Secular growth across product categories
Revenues for the quarter increased from INR 211 crores in Q2FY12 to INR 312 crores in Q2FY13 on the back of strong numbers in its Electrical and Electronics business, especially Cables, Pumps, Fans and Digital UPS. The Company has seen good traction in LT cables business due to increased construction activity in South India as compared to last year. Further, delayed monsoon has caused depletion in water levels, thereby boosting the demand for Pumps. A longer summer followed by power cuts added to the demand for Fans and UPS.

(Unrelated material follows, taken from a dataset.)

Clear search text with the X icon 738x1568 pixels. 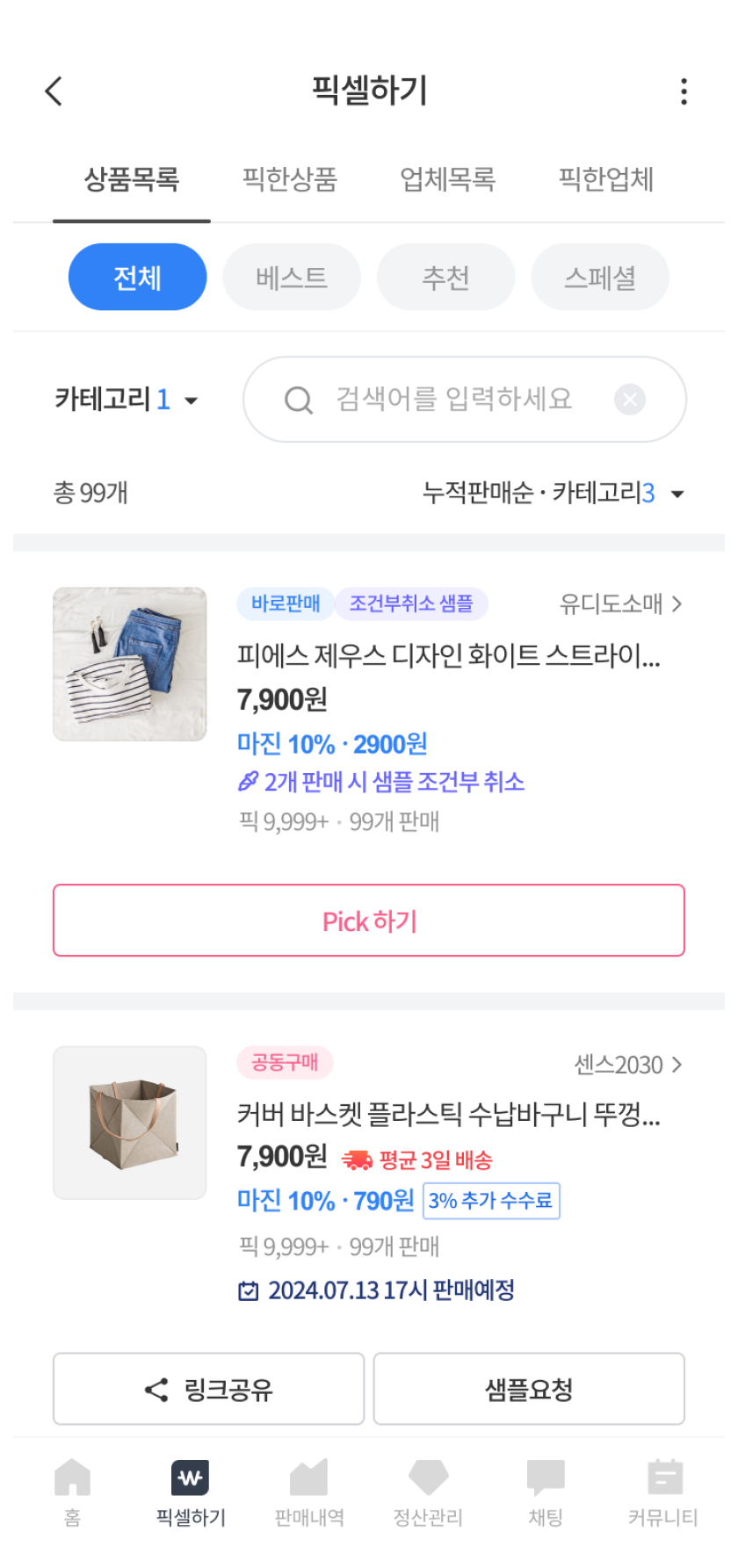point(629,400)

Margins improve sharply YOY basis
Margins for Q2FY13 improved sharply by 240bps to ~9.6% on a lower base. A steep jump in EBITDA margins of PVC Cables (from 4% in Q2FY12 to 10% in Q2FY13), Stabilizers (from 11% in Q2FY12 to 20% in Q2FY13), and Pumps (from 0% in Q2FY12 to 9% in Q2FY13) on YOY basis has resulted in overall margin expansion. Advertisement expenditure is expected to increase in H2FY13 to capitalise on strong demand during the festive season. The management has maintained its guidance of INR 45 crores (3.5%-4% of sales) adspend for FY13.

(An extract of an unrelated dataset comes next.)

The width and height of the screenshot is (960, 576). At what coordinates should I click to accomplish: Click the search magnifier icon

Share of non-South revenues rises to 27%
V-Guard has aggresively built up its distribution network, especially in non South regions. The company has improved its distribution in non-South markets, which is showing positive results. The non-South market is accounted for 23% of total revenes in Q2FY13 vs 20% in Q2FY12. The company continues to expand its distribution network to 230 (Vs 227 in Q1FY13).
Working capital cycle improving
The company has improved its cash conversion cycle from 94 days in Q2FY12 to 71 days in Q2FY13. It has improved on a YOY basis by 23 days, but is marginally higher compared to 68 days in Q1FY13. The QOQ rise in working capital was on account of higher sundry debtors of 52 days in Q2FY13 Vs 46 days in Q1FY13. The management has guided to maintain debtors at 50 days. It has maintained that working capital cycle will be reduced further in FY13 due to higher vendor financing.
Valuations and Outlook: Attractive
V-Guard is expected to grow its revenues at a CAGR of 35%+ over FY12-14E while PAT is estimated to grow at a CAGR of 30% with ROCE of 28%. We like the stock due to its strong cash flows, stable margins and diverse product categories. The stock is trading at a P/E of 13.1x FY14.